La démarche sociologique de Laurent Bonelli et Fabien Carrié, dans leur ouvrage La Fabrique de la radicalité. Une sociologie des jeunes djihadistes français, paru en 2018 au Seuil, et dans plusieurs publications récentes, permet de dépasser ces analyses simplistes. Les deux chercheurs ont analysé 120 dossiers de la Protection judiciaire de la jeunesse (PJJ) au sujet de mineurs impliqués dans des affaires de « terrorisme islamiste » ou signalés pour « radicalisation djihadiste ». Ils ont aussi mené 57 entretiens auprès des professionnels qui les ont rédigés et ont utilisé comme grille d’analyse deux piliers de la sociologie dpuis Emile Durkheim (1858-1917) : l’intégration de ces jeunes dans d’autres collectifs que la famille et la régulation de leurs comportements au sein de celle-ci.

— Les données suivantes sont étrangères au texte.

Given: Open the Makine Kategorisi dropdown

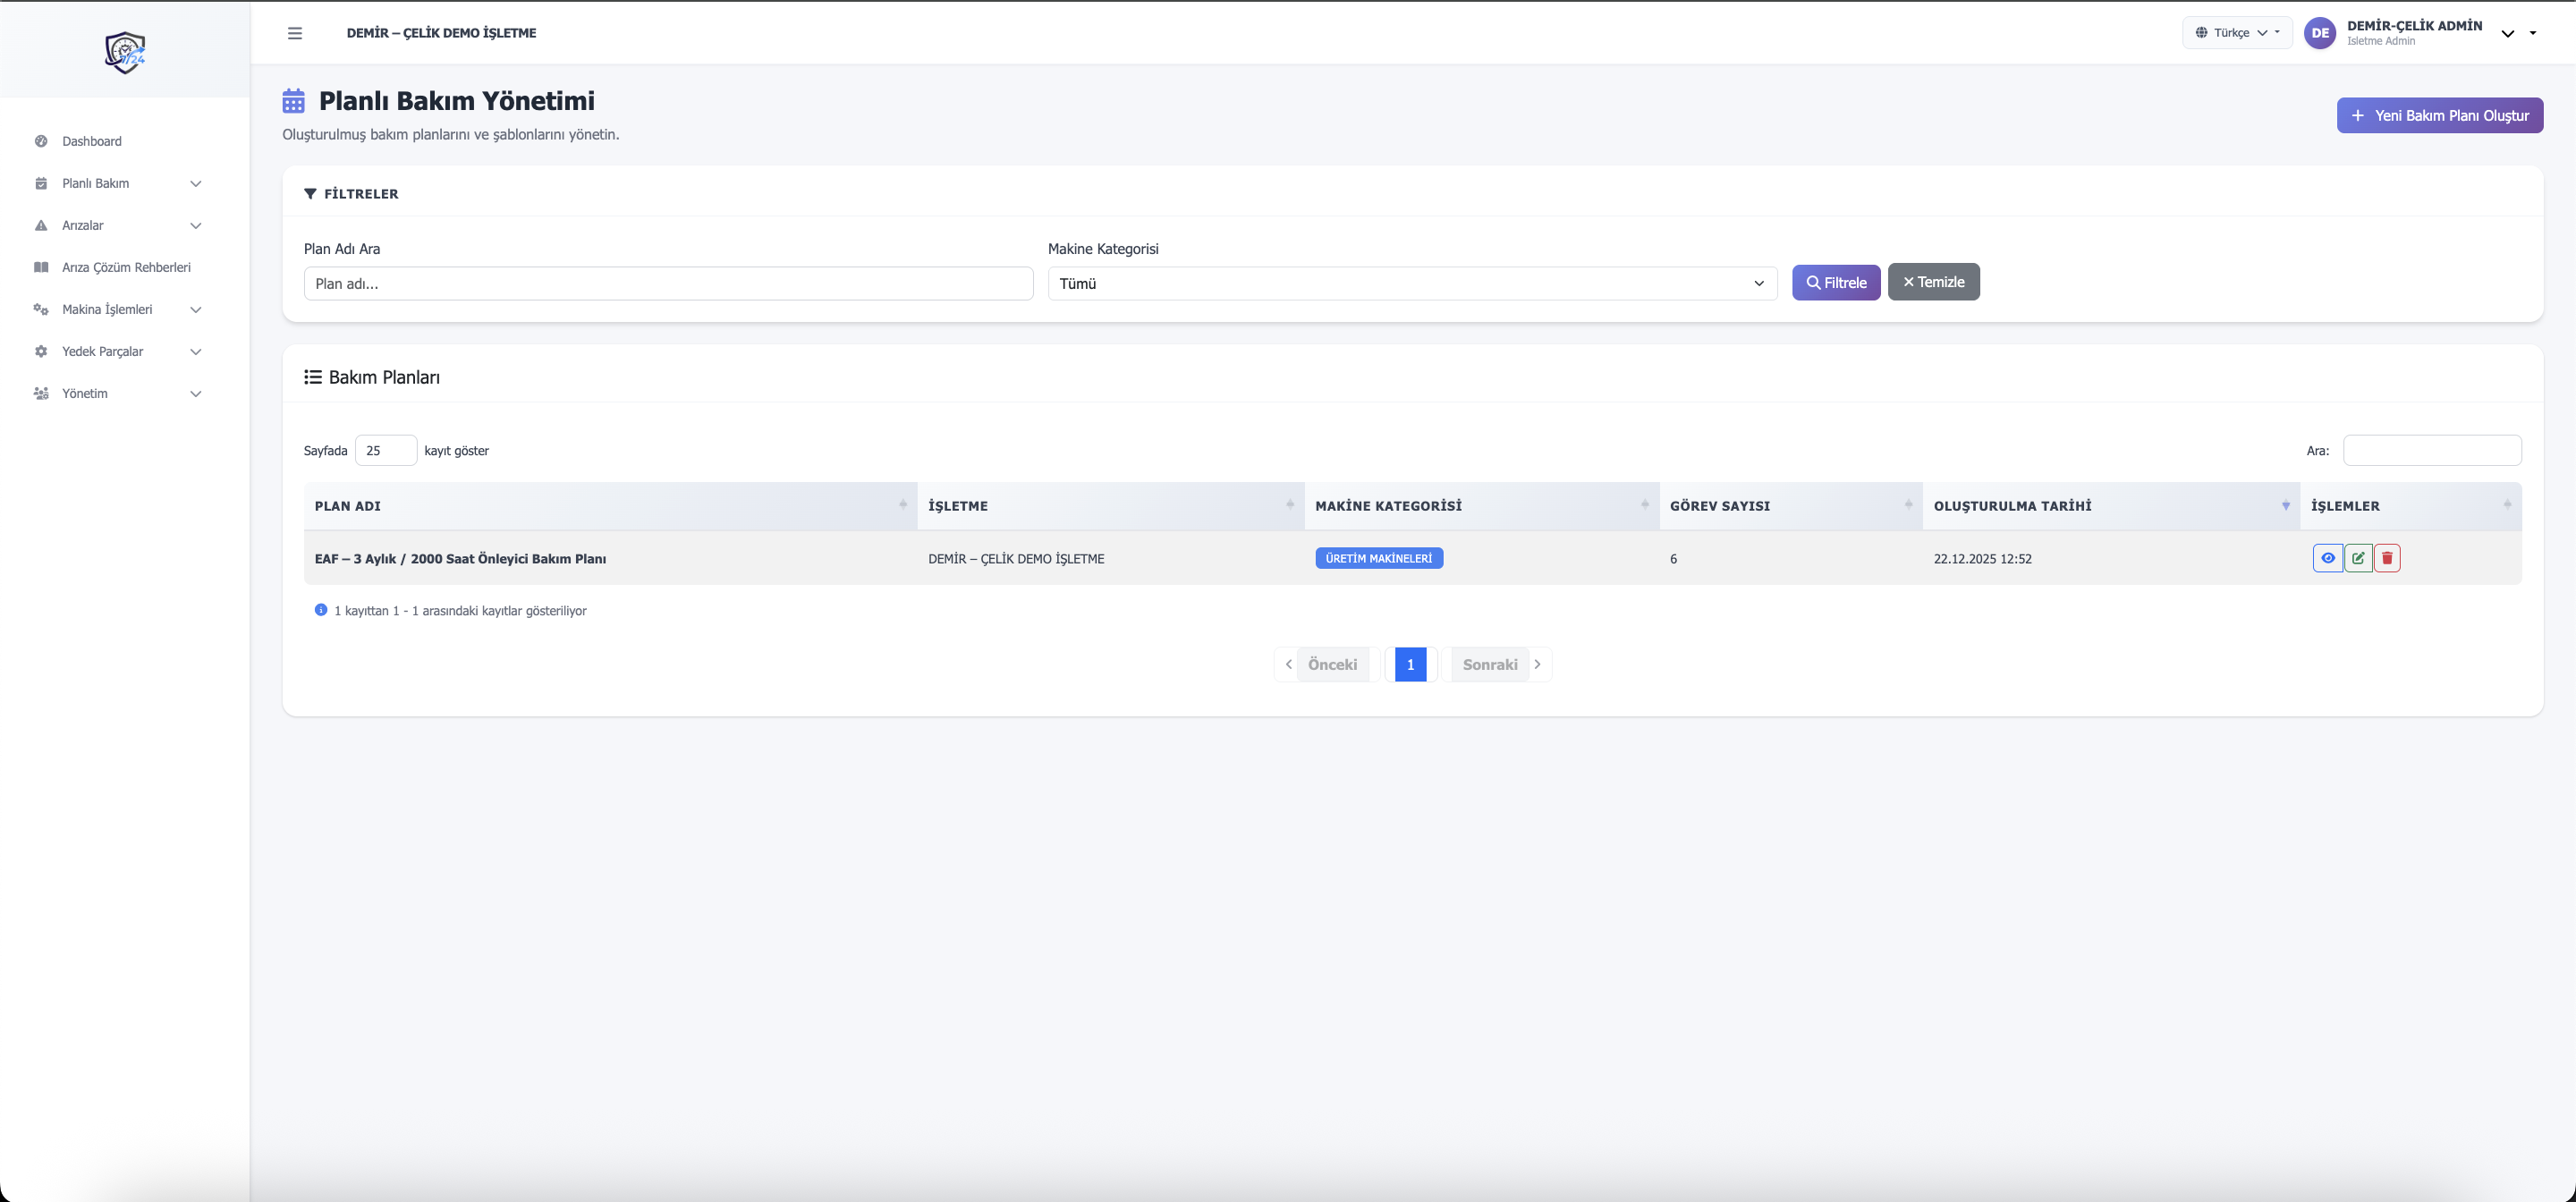Looking at the screenshot, I should click(x=1412, y=284).
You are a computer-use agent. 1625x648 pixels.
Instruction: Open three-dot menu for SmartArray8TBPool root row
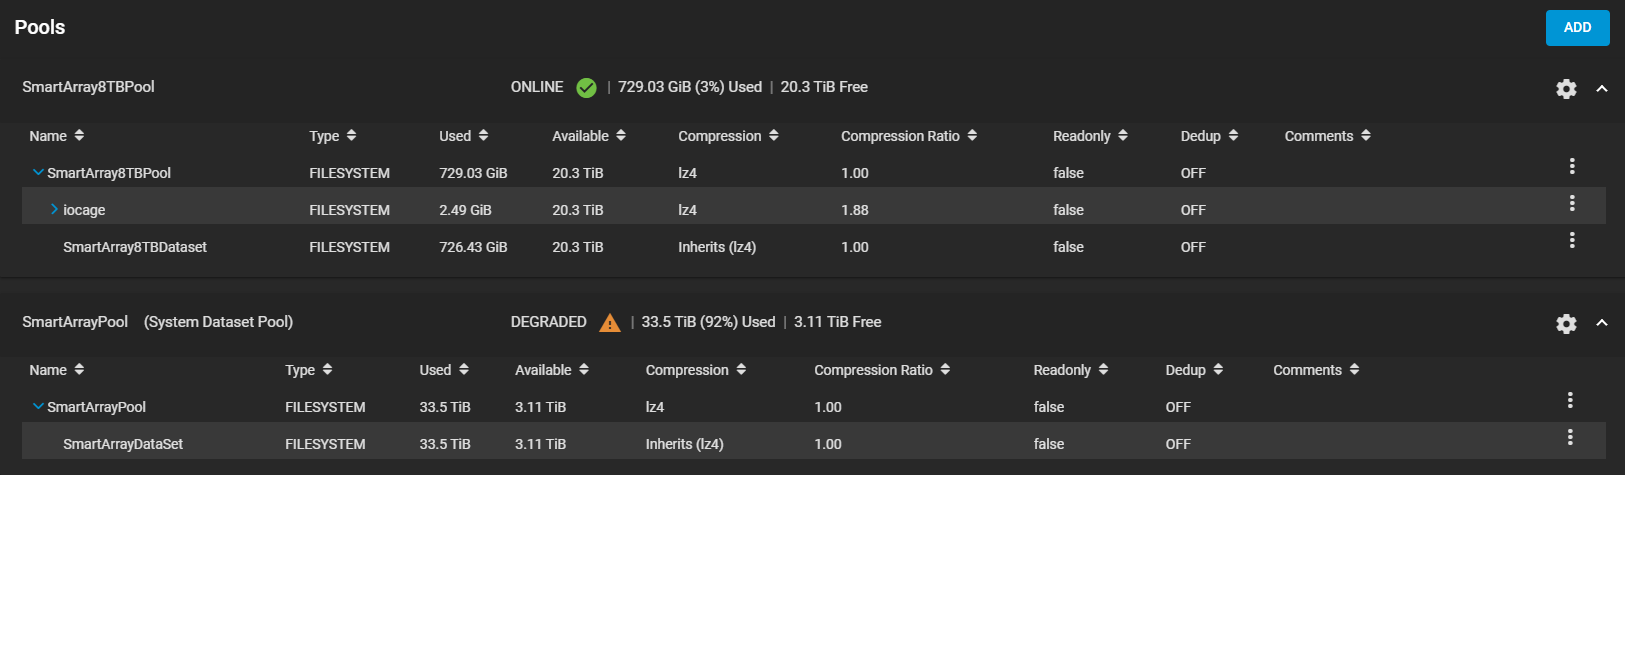coord(1572,166)
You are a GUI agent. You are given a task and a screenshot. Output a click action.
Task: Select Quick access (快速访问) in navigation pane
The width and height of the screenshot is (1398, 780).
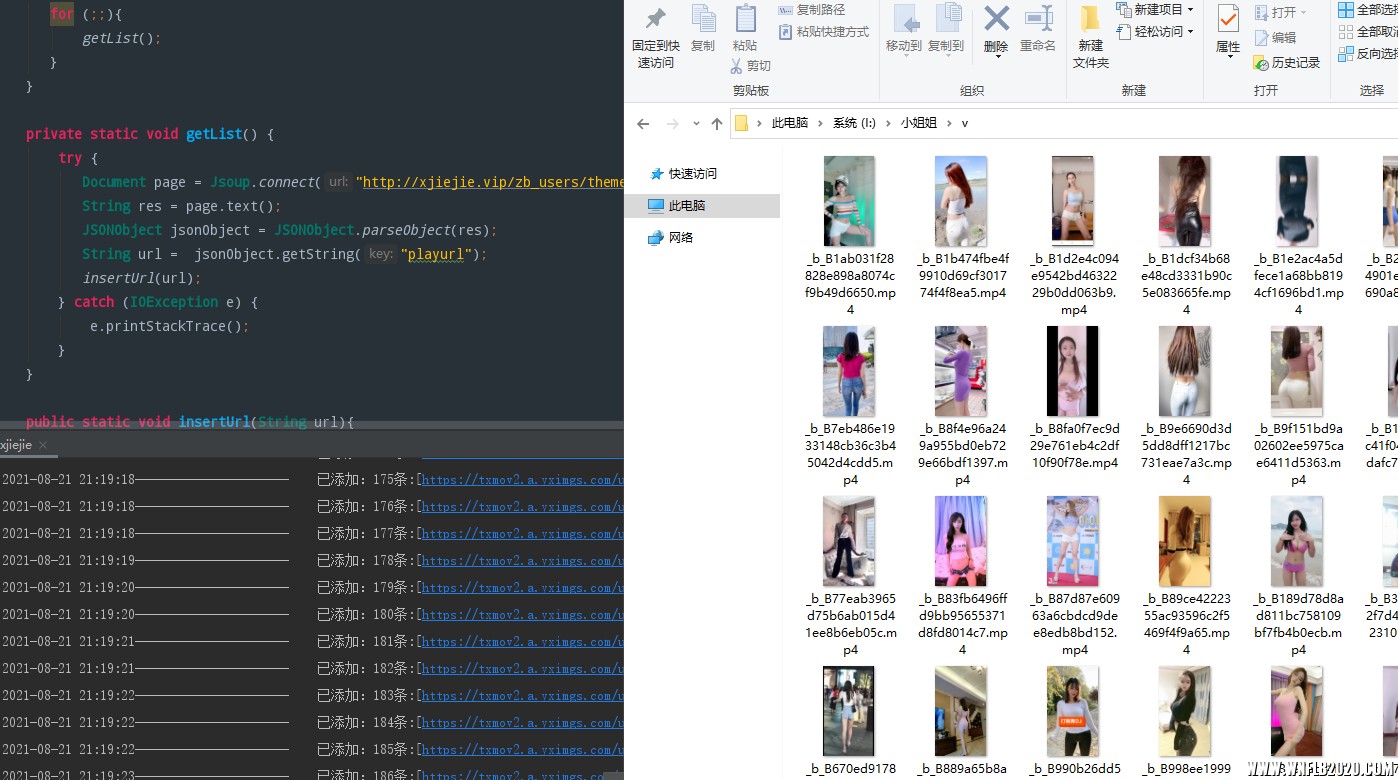pos(692,174)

Pas de supposés « profils »

Les faits à l’origine de leur signalisation par la PJJ sont d’une extrême hétérogénéité : de simples conversions à la planification d’attentats, en passant par des propos favorables au terrorisme ou des départs en Syrie. Apparaît ici la dimension relationnelle de la radicalité : un acte n’est pas radical « par essence ». Il l’est parce qu’il transgresse une ou plusieurs normes sociales, qu’il suscite des réactions ou qu’il prétend subvertir l’ordre social en place. Laurent Bonelli et Fabien Carrié distinguent quatre registres de radicalité, en partie poreux entre eux puisqu’un même individu peut puiser, simultanément ou successivement, dans plusieurs registres. Ils ne correspondent pas à de supposés « profils » aux vertus prédictives, mais éclairent la compréhension rétrospective de ce qui nourrit des faits associés à la radicalité.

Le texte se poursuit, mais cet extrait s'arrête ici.